With Chloris, Neleus was the father of Pero, Periclymenus, Alastor, Chomius, Asterius, Deimachus, Epilaus, Eurybius, Eurymenes, Evagoras, Phrasius, Pylaon, Taurus and Nestor. Some say that Chloris was mother only of three of Neleus' sons (Nestor, Periclymenus and Chromius), whereas the rest were his children by different women, but other accounts explicitly disagree with the statement. Otherwise, the mother of Nestor was called Polymede.

Mythology 
Tyro was married to Cretheus (with whom she had three sons, Aeson, Pheres, and Amythaon), though she loved Enipeus, a river god. She pursued Enipeus, who refused her advances. One day, Poseidon, filled with lust for Tyro, disguised himself as Enipeus. From their union were born Pelias and Neleus, twin boys. Tyro exposed her sons on a mountain, but they were found and raised by a maid.

When they reached adulthood, Pelias and Neleus found their mother Tyro and then killed her stepmother, Sidero, for having mistreated her.

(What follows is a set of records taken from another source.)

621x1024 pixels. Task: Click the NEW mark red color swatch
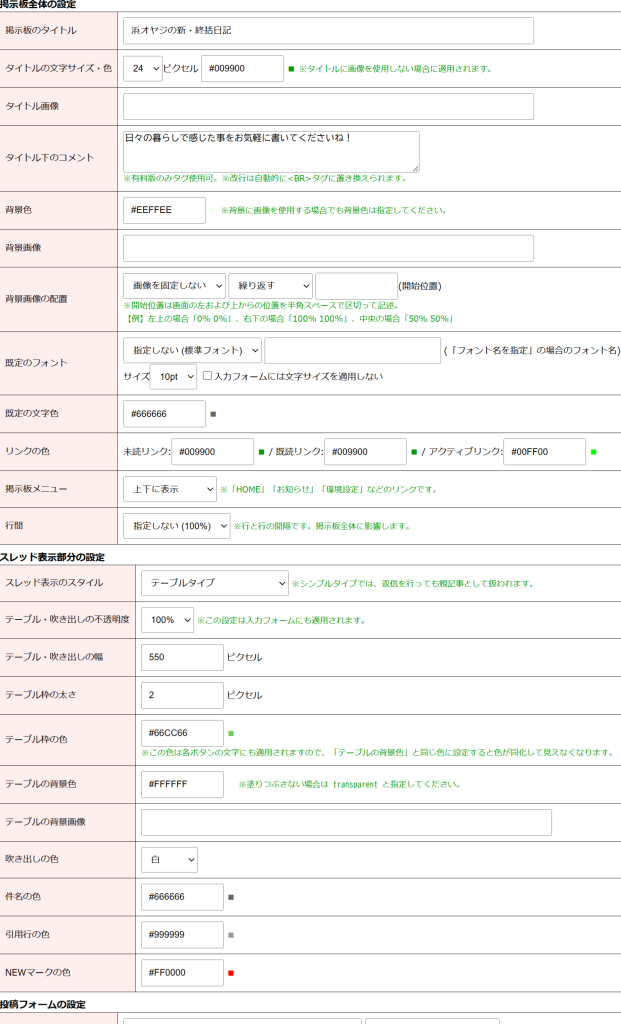point(231,973)
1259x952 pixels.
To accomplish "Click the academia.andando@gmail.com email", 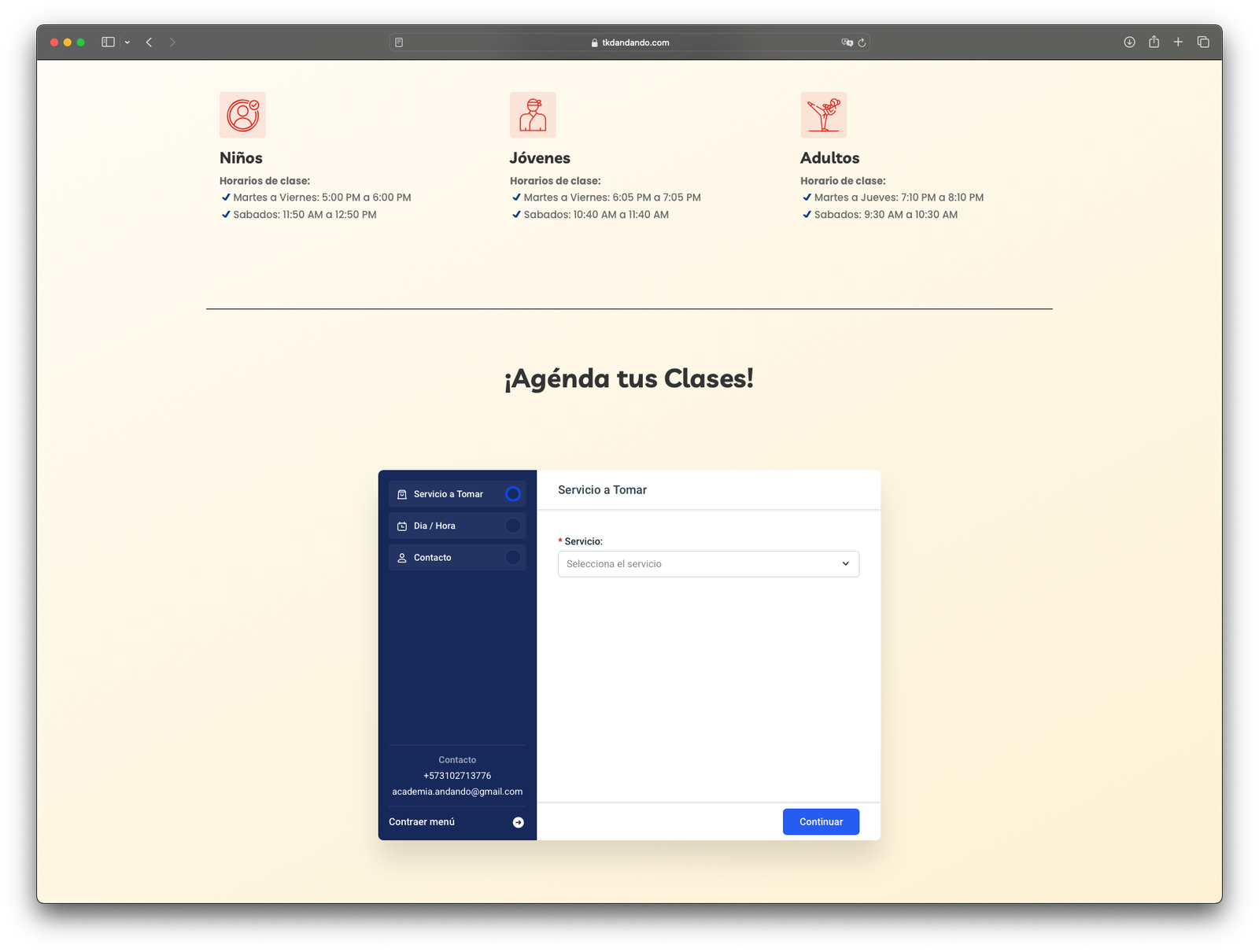I will click(x=457, y=791).
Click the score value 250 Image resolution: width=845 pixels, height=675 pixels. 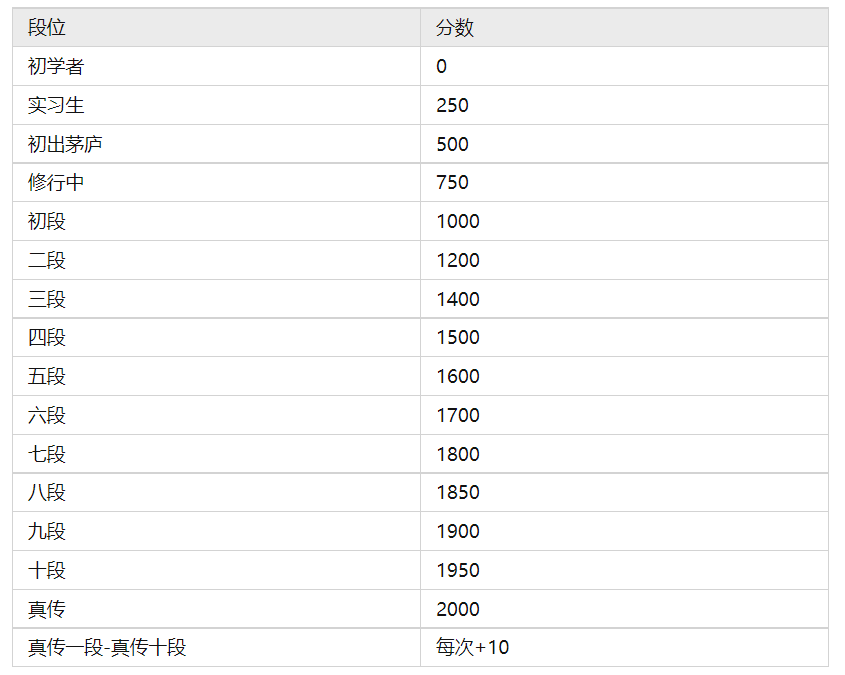coord(452,105)
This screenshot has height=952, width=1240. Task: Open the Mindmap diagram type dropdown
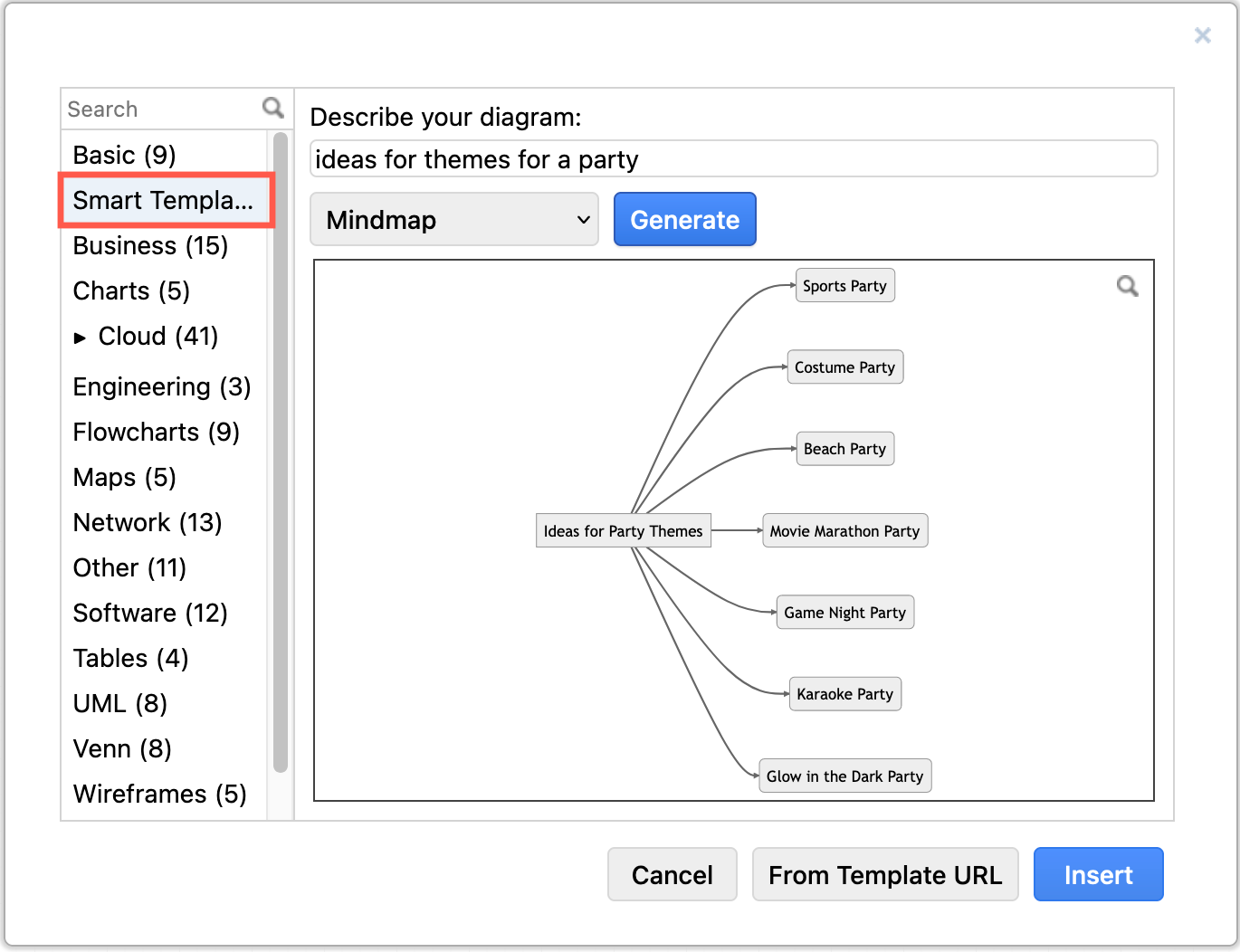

Sidero tried to hide in a temple to Hera but Pelias killed her anyway, earning himself Hera's undying hatred. Neleus and Pelias then fought for the crown, and Neleus was banished to Messenia. There he was welcomed by his cousin Aphareus who gave him the maritime part of the land where he settled and established his palace. Neleus eventually became King of Pylos.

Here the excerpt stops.